EXERCISE INPUTS:
☆ ☆ ☆ ☆

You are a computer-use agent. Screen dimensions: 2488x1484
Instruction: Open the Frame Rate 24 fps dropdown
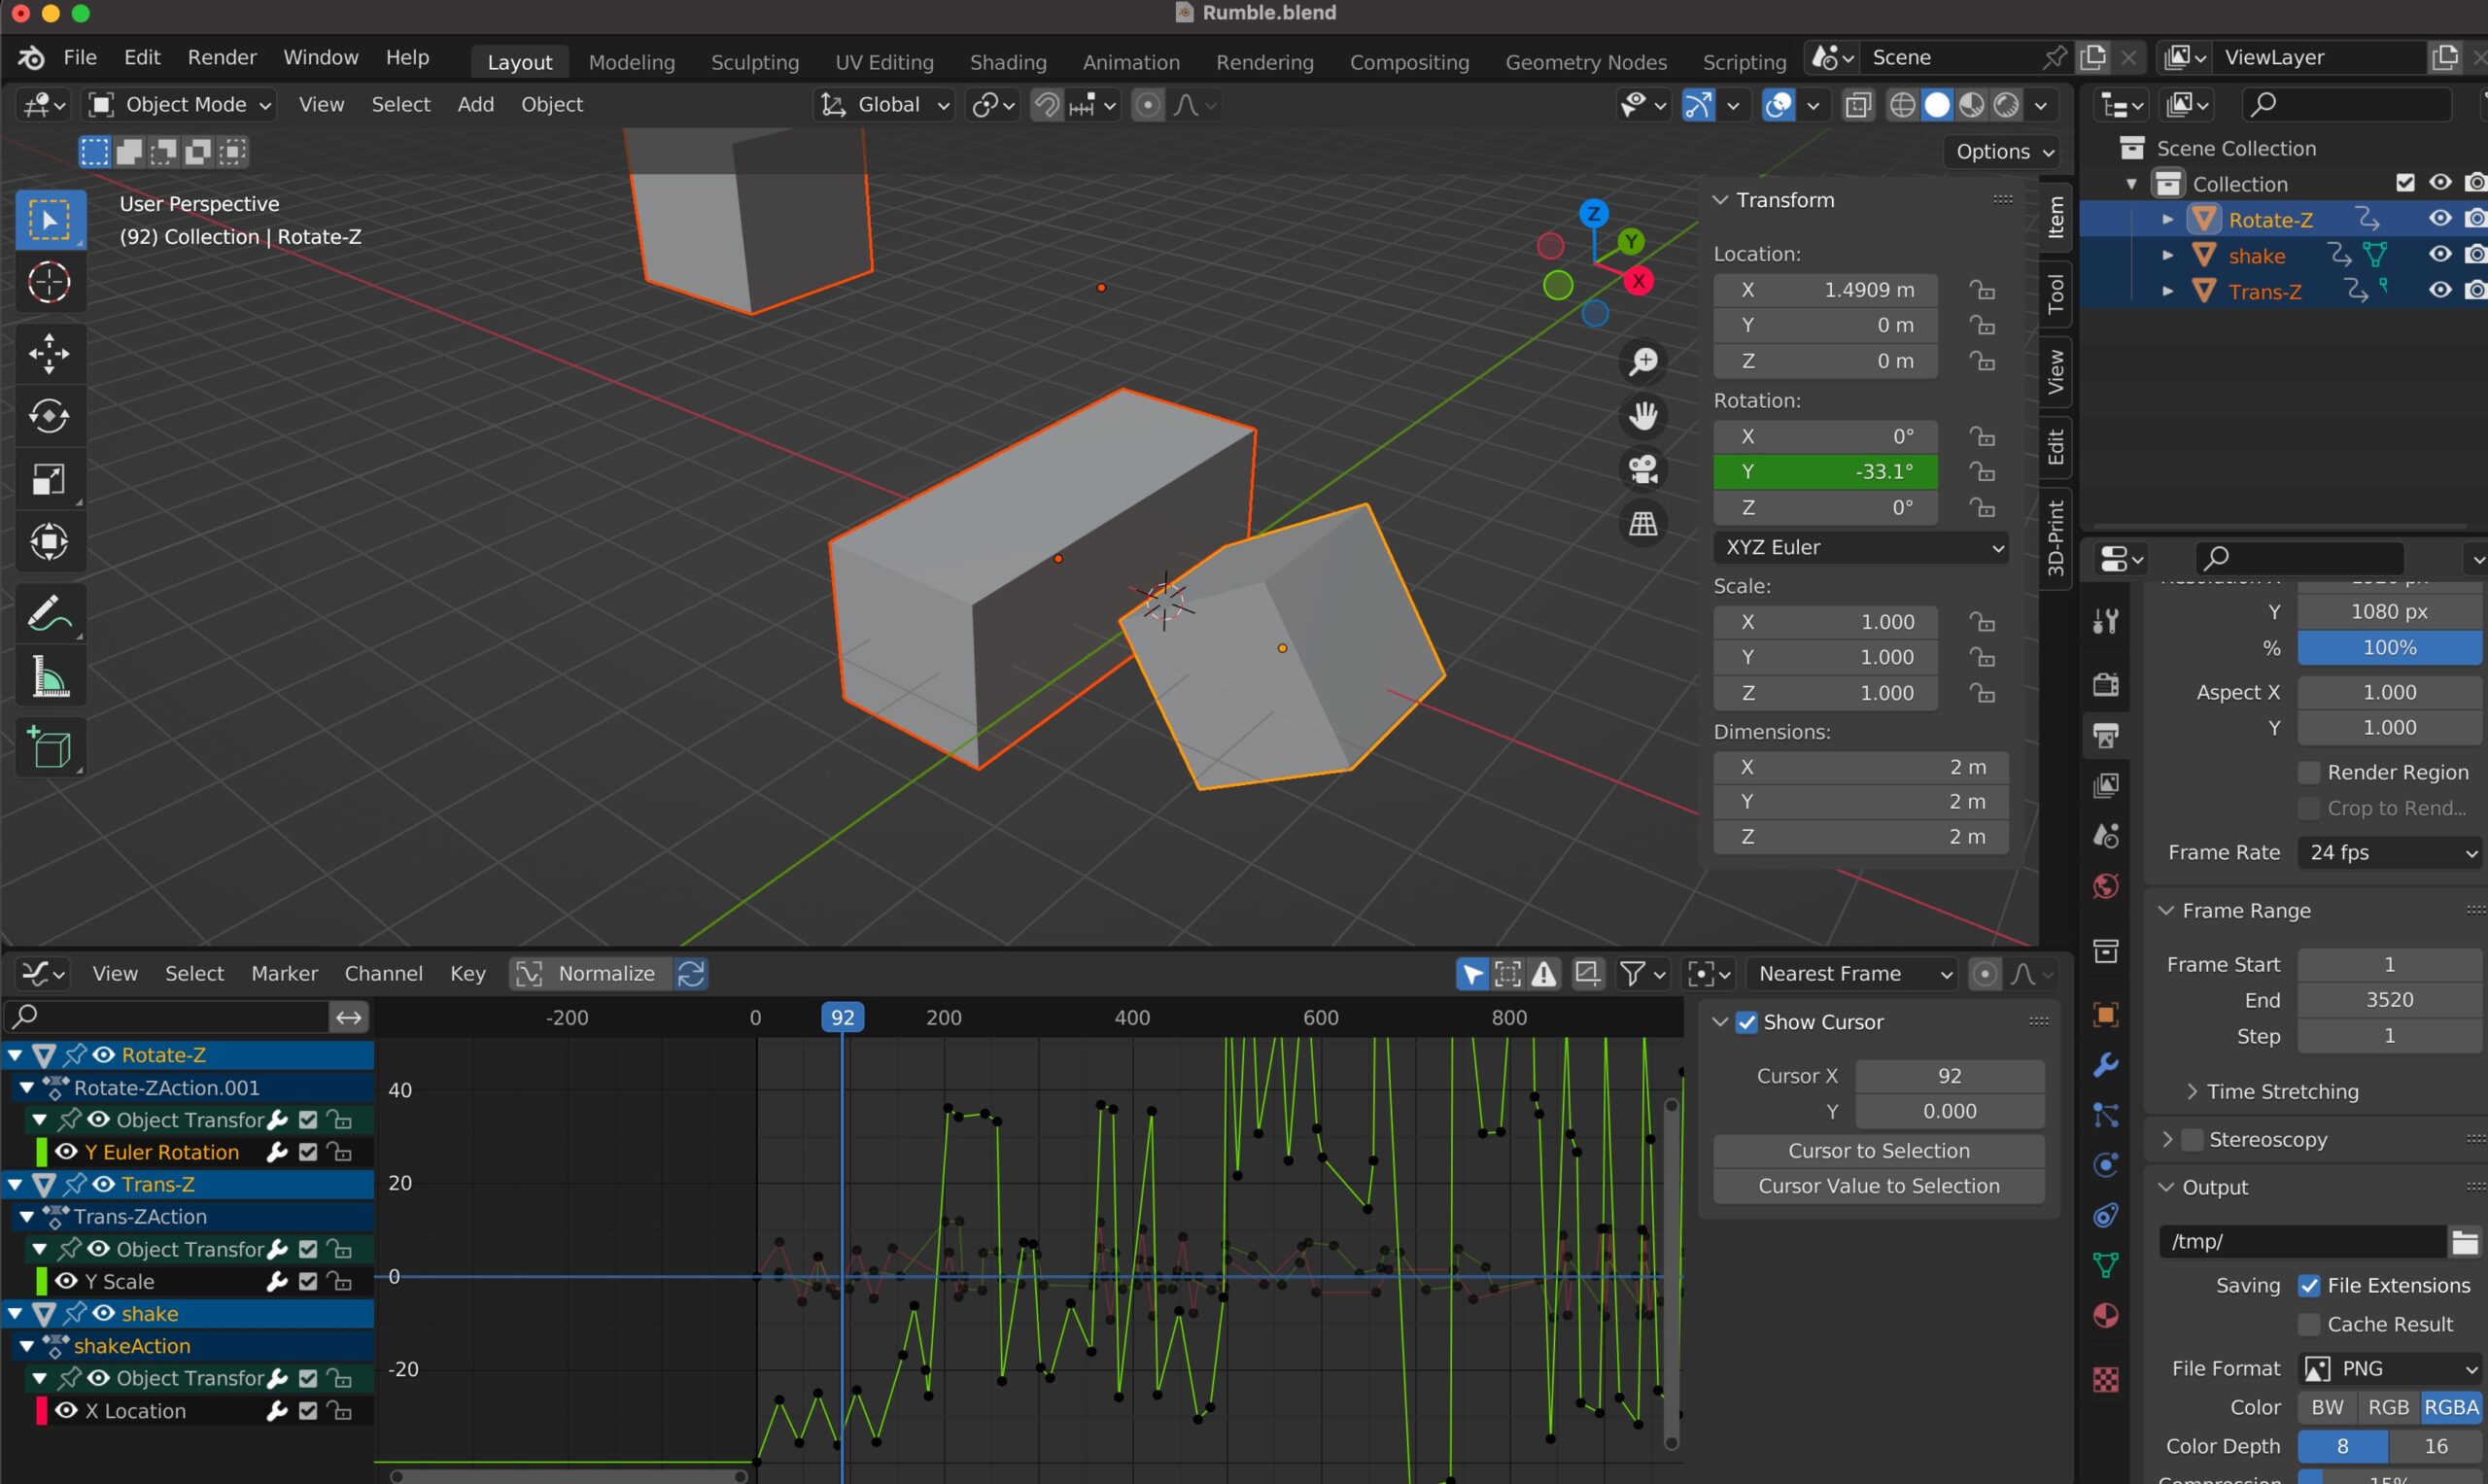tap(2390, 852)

☆ ☆ ☆ ☆

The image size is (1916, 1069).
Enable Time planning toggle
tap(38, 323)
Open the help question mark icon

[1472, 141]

☆ ☆ ☆ ☆

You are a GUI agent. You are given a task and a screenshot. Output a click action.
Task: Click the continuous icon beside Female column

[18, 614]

☆ ☆ ☆ ☆

DESCRIPTION OF THE TASK:
Which lines in the listing have the string "agent"? Pick them out and copy them.

EXERCISE RESULT:
You are a computer-use agent. Screen dimensions: 2488x1484
You are a GUI agent. You are given a task and a screenshot. Output a click action.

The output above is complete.